Tarde na roça
* Por Mateus Modesto
Sentado num banquinho, sem
camisa, estava esperando o tempo passar. Na frente da casa, mastigava alguma
coisa que o distraía. Coçava a cabeça suja e branca, quando descoberta do
chapéu.
O sol já ia, mas o calor continuava.
Sentado, com uma calça maltratada pelo tempo, mais que o seu rosto pelo sol, e
com umas alpargatas pretas, iguais a seus pés, ele acompanhava o vôo dos
pássaros, a caminhada das formigas, o sono do cachorro. Assim como o cão não se
incomodava com as moscas pousando nas feridas dele, o bom senhor não se
importava com o fedor de fumo que estava impregnado em seu corpo, fruto do
trabalho com a planta e do bode que acabara de acender.
“Seu José”, dizia o moço que
passava. A resposta era um levantar de braços. “Seu José”, dizia a senhora
cheia de sacos. Outra vez o levantar de braço. “Tarde, cumpade”. Seu José agora insinuava levantar da cadeira, mas não
insistiu no cumprimento.
- Vamo chegando, vamo
chegando, Zequias.

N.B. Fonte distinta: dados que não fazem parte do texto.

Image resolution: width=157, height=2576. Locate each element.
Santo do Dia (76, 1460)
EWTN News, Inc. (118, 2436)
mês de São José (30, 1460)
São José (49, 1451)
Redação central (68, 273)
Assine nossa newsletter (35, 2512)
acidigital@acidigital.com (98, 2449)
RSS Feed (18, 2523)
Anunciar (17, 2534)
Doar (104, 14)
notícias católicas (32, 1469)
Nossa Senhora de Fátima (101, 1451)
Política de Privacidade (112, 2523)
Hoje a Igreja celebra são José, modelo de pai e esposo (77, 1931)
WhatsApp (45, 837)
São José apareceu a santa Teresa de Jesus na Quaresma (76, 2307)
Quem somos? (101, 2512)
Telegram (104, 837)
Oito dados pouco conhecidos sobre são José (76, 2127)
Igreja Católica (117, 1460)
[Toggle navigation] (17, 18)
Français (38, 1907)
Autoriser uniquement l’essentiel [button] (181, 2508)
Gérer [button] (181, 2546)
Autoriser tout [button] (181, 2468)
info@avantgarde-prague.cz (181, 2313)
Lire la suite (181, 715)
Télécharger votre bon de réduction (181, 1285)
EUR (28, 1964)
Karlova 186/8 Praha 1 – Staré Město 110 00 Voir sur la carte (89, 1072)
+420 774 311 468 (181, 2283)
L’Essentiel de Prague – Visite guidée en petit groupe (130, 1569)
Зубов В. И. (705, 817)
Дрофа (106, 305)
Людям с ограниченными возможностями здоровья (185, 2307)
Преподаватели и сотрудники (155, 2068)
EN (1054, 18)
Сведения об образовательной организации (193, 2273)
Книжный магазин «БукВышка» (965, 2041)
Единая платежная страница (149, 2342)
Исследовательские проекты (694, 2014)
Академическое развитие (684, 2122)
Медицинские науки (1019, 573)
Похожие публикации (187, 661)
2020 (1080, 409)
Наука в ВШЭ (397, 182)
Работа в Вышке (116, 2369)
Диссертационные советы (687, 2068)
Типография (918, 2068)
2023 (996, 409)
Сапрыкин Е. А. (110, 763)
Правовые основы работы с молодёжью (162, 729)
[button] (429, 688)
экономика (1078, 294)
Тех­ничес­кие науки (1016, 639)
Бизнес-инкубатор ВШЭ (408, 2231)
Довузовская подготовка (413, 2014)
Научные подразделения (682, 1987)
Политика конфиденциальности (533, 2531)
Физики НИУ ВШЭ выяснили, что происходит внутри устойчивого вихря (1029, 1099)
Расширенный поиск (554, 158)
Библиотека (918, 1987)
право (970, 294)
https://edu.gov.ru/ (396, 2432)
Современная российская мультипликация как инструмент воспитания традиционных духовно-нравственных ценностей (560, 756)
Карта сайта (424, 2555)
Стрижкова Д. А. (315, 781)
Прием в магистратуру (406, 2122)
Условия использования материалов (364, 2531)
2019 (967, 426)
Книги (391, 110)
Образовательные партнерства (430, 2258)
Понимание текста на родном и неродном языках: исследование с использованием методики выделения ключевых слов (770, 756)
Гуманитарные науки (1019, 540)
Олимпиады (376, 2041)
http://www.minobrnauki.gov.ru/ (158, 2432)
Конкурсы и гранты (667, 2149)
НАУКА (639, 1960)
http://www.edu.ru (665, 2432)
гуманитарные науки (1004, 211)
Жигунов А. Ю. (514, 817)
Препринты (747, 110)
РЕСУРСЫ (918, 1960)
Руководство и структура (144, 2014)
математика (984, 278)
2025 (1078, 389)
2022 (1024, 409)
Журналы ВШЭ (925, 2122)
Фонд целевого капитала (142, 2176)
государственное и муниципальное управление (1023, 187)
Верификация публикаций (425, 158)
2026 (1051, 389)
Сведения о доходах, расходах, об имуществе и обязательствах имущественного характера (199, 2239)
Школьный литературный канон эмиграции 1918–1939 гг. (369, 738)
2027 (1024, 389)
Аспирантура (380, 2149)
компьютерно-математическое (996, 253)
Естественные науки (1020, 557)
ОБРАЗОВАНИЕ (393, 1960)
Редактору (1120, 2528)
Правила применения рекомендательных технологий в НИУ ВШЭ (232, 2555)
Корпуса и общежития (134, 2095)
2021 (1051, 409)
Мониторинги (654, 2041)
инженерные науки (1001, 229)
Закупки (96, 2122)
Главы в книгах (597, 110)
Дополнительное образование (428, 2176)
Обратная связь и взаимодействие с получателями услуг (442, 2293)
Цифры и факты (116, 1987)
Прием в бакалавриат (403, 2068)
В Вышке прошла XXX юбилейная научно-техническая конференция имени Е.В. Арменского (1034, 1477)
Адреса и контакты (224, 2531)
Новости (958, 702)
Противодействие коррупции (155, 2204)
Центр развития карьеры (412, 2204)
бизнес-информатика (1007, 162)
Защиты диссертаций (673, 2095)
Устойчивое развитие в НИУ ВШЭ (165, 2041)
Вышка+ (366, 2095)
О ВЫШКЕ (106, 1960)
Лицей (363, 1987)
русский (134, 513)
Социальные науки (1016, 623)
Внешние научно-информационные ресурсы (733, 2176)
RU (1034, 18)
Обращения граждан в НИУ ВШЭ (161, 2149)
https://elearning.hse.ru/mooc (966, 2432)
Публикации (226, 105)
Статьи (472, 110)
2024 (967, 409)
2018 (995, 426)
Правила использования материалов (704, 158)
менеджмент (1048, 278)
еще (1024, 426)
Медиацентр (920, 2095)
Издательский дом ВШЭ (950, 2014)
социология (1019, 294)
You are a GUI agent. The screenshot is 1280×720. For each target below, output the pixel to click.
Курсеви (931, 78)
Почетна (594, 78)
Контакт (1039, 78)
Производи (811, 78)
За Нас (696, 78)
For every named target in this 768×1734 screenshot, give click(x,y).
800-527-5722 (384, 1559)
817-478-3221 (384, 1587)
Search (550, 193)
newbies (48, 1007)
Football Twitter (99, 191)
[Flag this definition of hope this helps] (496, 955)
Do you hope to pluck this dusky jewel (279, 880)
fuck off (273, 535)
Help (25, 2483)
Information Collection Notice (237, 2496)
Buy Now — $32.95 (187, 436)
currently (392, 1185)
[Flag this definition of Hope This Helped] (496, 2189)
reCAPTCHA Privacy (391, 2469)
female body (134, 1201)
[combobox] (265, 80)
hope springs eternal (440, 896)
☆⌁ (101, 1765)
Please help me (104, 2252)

Maria, me traz um banquinho pro cumpade, pra mode nós prosear...
E ali permaneceram. A conversa,
de poucas palavras, mas longa, ficou restrita somente no trabalho na roça, no
casamento da filha de Seu Zequias e do tempo quente, sem chuva, dos últimos
dias.
Maria trouxe um café para
acompanhar a conversa. Em duas canecas sem asa, rachadas, Maria despejava a
bebida feita naquele instante. Zequias agradeceu e teceu elogios à senhora:
- Gostoso...
- Isso porque ocê num provô o bolo de fubá... Uma
delícia! – dizia Seu José, todo orgulhoso. Minha senhora é muito prendada. Tem
mãos maraviiosas...
Maria dava um sorriso sem dentes.
Resolveu ficar por ali também, mas sentada no chão, na porta, tangendo o
cachorro que dormia em sua entrada e caçando um pedacinho de pau ou talo de
planta para ocupar a boca.
Seu Zequias só demorou o tempo do
cafezinho. Ele ainda ia seguir longe, caminhar um bocado. Quando se fora, Seu
José ficou só. Ninguém passava. Só o tempo. E nessa, o sol deu lugar à lua.
Assim como o caminhar das formigas dera lugar ao canto das cigarras, e o
silêncio dera vez ao som da televisão.